Tak hanya masalah tugas di sekolah, saya juga kadang memberikan pandangan geli kepada semua teman – teman yang mulai menggunakan journal untuk menuliskan apa saja yang terlintas di kepala dan hati mereka. Saat itu bagi saya menulis di sebuah buku yang terkenal dengan nama Diary adalah hal yang konyol.


Mengapa menulis seperti menjadi sebegitu hina? Semua kesulitan menulis yang saya rasakan tidak lain disebabkan karena kurangnya bahan bacaan. Di rumah, kami tidak memiliki perpustakaan pribadi. Kalaupun ada buku, itu juga hanya kumpulan buku cetak pelajaran dan buku – buku koleksi bapak yang berkaitan dengan urusan pekerjaannya. Selain itu yang banyak hanyalah kumpulan tabloid dan majalah milik mama, dan majalah ananda ataupun bobo untuk anak – anak.


Namun beranjak dewasa, menulis perlahan – lahan masuk menjadi sesuatu yang tidak terpisahkan dari keseharian saya. Di mulai dari menulis surat untuk teman-teman yang sungguh saya nikmati sampai menulis hal – hal konyol yang terjadi setiap harinya. Bahkan kini jumlah jurnal yang saya habiskan untuk menulis segala sesuatu kini lebih dari lima buah. Sesuatu yang awalnya saya anggap konyol kini menjadi sebuah rutinitas yang sangat membantu menguraikan semua pertanyaan, perasaan ataupun pikiran yang entah kapan dan dimana saja melintas. Saya kini benar- benar menikmatinya.
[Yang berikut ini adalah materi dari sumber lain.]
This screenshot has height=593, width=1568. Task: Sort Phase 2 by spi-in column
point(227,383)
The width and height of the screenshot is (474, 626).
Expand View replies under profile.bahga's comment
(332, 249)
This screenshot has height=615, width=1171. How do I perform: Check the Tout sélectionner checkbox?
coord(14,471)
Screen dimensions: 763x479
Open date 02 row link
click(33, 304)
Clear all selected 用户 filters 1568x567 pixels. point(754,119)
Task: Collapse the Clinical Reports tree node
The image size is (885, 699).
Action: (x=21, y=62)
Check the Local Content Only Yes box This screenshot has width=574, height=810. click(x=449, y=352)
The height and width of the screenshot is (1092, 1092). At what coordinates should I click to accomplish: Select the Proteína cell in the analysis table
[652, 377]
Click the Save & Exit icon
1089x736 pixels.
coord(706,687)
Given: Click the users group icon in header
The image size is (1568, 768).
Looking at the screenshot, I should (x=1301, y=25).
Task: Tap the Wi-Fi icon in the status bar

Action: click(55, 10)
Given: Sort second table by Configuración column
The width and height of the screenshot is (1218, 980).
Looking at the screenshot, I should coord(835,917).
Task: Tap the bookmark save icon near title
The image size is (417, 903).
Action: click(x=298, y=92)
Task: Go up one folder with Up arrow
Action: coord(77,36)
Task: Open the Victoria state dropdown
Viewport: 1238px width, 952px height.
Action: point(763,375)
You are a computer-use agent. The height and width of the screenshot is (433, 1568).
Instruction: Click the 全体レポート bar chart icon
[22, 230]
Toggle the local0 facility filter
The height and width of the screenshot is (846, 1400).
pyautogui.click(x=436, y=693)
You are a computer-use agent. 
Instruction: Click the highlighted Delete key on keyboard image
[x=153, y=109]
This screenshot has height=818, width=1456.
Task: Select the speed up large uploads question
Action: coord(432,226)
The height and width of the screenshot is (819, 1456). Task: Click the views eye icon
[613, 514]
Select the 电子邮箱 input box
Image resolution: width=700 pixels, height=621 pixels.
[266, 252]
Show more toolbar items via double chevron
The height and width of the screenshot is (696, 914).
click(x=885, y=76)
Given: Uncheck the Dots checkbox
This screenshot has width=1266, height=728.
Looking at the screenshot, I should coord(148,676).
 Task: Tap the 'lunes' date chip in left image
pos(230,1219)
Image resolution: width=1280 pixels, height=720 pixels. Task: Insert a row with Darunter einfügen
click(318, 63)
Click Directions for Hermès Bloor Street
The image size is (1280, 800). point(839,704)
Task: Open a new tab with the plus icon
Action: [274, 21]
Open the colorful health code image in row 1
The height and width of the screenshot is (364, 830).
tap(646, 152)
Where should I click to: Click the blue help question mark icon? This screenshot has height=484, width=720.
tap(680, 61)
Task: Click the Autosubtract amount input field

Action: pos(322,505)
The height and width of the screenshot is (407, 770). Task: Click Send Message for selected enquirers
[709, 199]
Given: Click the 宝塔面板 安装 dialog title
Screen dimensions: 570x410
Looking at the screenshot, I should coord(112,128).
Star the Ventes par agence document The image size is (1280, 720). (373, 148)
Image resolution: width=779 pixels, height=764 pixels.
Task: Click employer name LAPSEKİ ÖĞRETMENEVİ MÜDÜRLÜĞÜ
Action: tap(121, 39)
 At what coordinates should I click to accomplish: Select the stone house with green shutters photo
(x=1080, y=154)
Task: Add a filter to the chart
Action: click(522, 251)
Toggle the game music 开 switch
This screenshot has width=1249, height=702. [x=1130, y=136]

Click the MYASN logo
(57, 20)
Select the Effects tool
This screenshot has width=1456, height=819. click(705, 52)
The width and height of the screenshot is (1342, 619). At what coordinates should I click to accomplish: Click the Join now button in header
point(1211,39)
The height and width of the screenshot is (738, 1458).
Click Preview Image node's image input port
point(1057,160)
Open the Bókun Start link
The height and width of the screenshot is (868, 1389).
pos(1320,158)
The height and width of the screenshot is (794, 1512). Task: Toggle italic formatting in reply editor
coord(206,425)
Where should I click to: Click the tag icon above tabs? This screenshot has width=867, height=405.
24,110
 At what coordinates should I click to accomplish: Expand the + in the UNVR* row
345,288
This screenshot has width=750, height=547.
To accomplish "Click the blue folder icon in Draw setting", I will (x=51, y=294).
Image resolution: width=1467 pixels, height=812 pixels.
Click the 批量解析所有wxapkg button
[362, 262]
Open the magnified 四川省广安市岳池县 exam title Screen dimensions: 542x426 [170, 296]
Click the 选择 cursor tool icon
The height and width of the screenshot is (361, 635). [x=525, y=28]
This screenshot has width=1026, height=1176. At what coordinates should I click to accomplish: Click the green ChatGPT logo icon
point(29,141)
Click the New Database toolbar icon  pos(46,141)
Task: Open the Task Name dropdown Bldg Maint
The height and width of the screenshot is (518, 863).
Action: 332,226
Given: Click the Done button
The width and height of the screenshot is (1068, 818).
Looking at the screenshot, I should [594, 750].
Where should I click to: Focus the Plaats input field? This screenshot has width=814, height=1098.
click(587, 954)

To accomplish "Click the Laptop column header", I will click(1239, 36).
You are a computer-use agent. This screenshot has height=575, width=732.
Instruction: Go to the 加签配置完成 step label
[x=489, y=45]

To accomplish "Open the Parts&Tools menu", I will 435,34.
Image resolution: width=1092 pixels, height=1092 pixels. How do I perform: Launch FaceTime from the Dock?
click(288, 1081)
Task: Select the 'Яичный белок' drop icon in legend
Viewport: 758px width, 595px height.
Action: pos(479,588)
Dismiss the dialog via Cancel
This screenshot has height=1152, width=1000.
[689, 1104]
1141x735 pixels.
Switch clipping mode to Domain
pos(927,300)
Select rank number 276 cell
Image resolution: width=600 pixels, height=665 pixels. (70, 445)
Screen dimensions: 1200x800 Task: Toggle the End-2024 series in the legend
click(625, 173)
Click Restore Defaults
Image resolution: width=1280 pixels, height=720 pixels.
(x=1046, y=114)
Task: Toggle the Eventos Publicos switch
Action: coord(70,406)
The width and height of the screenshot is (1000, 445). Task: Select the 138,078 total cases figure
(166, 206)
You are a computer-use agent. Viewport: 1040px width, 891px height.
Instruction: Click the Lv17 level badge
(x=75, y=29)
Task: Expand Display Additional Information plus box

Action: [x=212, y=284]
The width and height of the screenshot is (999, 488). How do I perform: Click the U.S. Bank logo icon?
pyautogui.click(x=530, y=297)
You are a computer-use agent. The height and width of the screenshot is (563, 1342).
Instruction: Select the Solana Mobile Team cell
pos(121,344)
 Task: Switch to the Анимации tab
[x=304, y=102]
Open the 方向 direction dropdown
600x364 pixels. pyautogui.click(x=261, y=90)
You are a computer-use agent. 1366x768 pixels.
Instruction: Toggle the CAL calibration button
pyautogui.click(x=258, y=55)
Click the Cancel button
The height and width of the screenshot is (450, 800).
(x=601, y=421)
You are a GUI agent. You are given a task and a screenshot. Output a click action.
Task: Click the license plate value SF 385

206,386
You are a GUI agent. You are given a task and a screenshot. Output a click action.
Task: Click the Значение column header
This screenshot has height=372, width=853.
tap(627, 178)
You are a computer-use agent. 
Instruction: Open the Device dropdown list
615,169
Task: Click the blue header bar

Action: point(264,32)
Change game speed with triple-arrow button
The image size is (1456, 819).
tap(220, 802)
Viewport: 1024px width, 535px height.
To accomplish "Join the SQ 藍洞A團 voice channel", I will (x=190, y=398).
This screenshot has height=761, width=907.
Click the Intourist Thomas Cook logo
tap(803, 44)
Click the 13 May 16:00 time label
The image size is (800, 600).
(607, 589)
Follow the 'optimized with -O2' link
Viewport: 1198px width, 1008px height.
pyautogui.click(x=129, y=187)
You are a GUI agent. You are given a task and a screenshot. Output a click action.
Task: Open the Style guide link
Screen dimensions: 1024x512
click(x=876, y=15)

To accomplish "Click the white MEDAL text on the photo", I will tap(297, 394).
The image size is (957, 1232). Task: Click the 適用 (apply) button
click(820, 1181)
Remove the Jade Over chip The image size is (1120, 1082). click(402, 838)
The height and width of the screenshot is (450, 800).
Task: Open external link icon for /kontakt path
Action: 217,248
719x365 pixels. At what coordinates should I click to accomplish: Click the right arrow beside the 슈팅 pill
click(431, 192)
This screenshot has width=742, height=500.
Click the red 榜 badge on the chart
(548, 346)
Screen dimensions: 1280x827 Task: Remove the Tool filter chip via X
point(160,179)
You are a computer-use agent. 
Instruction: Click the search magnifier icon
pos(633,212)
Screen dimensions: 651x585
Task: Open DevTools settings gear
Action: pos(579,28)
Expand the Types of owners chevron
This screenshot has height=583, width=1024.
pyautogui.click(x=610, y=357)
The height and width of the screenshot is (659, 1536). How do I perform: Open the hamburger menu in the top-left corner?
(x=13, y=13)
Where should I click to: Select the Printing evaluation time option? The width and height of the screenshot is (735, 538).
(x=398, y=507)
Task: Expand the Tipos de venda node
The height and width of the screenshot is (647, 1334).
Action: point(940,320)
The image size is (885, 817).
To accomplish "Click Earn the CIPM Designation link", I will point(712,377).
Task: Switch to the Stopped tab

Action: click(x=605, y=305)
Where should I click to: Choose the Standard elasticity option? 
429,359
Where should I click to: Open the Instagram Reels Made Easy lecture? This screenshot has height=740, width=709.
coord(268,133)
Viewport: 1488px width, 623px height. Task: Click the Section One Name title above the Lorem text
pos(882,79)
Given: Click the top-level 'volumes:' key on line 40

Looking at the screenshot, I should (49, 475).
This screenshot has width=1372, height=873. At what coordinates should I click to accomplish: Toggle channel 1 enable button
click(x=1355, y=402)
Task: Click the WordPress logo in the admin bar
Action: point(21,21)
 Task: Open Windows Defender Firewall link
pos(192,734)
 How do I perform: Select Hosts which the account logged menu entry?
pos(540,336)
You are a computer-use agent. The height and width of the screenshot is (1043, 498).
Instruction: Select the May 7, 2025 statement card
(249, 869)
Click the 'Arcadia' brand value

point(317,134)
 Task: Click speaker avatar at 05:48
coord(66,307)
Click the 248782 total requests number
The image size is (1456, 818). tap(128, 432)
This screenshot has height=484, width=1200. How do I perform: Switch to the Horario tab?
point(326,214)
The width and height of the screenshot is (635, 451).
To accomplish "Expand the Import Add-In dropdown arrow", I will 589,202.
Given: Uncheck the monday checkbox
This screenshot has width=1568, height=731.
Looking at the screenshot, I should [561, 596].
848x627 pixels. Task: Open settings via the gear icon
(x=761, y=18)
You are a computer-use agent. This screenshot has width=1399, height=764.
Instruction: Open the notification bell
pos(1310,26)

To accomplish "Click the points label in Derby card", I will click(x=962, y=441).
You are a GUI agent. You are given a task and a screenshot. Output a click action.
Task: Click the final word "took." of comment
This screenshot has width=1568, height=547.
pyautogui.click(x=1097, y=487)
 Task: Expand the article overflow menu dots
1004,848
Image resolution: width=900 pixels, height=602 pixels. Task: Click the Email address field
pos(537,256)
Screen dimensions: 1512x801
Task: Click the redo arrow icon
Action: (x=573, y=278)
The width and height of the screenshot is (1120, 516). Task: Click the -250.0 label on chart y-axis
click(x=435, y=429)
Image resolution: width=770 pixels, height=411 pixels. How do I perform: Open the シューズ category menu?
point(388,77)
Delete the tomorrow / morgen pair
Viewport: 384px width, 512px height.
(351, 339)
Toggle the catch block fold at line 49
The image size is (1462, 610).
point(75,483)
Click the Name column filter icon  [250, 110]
Sehingga tidak begitu sulit untuk memahami setiap kata yang tertulis di buku ini. ketika ada yang bercerita bahwa menulis itu seperti obat yang paling mujarab untuk mengenyahkan segala kegalauan ataupun ketika mereka bercerita bagaimana menulis membantu mereka memahami lebih dalam apa yang sebenarnya mereka inginkan. Walaupun buku yang saya baca adalah hasil terjemahan, dengan mudah semua rasa yang mereka tuliskan berpindah ke kepala dan hati saya. Senang, gembira bahkan rasa kehilangan yang mendalam sekalipun.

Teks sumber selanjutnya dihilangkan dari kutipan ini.